Accidentally got two shots of hand sanitizer so if you need me I’ll be rubbing my hands together for the rest of my life.
[restaurant]
date: this chicken is a little dry
me: I think my burger‘s undercooked
waiter: how is everything
me: it’s great
date: so good
How come I need a complex, indecipherable password to get on Twitter but only a 4-digit number to remove all my money from an ATM?
I believe in you. But I also believe in aliens, big foot, and werewolves so don’t get too excited.

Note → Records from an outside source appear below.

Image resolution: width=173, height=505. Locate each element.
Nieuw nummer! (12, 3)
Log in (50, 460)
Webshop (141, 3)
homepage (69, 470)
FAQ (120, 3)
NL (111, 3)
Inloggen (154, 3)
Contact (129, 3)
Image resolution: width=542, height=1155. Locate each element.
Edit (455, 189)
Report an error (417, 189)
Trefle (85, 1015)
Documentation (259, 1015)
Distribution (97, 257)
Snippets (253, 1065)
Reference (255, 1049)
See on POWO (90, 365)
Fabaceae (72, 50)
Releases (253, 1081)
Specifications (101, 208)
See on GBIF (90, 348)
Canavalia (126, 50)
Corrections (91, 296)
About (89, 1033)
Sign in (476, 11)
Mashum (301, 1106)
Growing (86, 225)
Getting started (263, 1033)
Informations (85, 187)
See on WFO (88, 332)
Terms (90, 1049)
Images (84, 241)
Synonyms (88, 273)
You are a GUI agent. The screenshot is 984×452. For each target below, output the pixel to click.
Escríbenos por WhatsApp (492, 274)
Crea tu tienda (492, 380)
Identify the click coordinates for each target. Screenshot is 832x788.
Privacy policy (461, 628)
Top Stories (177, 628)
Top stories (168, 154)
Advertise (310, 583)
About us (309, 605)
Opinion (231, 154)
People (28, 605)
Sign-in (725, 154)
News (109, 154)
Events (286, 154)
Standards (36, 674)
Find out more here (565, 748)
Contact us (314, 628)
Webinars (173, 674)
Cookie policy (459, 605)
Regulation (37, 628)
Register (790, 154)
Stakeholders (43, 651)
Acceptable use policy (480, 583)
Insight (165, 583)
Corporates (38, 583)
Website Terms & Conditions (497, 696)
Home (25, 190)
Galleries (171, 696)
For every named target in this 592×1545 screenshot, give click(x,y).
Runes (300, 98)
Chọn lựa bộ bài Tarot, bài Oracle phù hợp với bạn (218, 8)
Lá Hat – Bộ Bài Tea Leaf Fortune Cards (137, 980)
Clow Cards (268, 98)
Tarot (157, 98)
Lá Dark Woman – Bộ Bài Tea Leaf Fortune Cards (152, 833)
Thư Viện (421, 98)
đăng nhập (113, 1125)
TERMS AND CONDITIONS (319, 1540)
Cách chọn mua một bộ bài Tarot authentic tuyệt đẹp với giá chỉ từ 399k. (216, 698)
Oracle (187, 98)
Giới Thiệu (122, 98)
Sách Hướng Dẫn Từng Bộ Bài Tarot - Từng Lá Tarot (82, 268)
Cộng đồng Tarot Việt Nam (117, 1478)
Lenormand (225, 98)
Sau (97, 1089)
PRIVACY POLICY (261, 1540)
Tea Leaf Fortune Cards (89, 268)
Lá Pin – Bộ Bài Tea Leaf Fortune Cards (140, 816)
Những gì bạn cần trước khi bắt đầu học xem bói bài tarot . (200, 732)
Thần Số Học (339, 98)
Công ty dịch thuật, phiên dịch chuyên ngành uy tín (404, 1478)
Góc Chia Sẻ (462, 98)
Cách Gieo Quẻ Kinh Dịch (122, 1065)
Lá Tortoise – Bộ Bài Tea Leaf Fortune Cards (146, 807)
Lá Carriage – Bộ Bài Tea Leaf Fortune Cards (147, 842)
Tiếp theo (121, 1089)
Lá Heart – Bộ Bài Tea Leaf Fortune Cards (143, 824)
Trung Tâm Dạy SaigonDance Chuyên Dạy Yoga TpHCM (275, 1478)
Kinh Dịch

You’re 25, please stop saying back in the day.
[INT. STARBUCKS – DAY]
Me: Theres a large rat in the bathroom
Barista: ?
Me: A large rat
Barista: ?
Me: THERES A VENTI RAT IN THE BATHROOM
PER MY LAST EMAIL
Me: That was fun! Fist me!
Him: What?!
Me: Fist me!! *holds out knuckles*
Him: …..
If you ever want a bad date to end just say “you remind me of my mother.” If you REALLY want to sell it leave out the “my”
Does anyone remember the song by Sade about the guy who operated the smoothie machine?
First date: *puts entire onion ring in mouth* If yo’lik et ven yo’shoulla puh a wring owh it.
Cop: Know why I stopped you?
Me: Cuz you SMELLED THIS DONUT?
*tosses donut out window*
Cop: …
Me: Aren’t you gonna go get-
Cop: Get out.
If experience has taught me anything, I’ve forgotten what it was.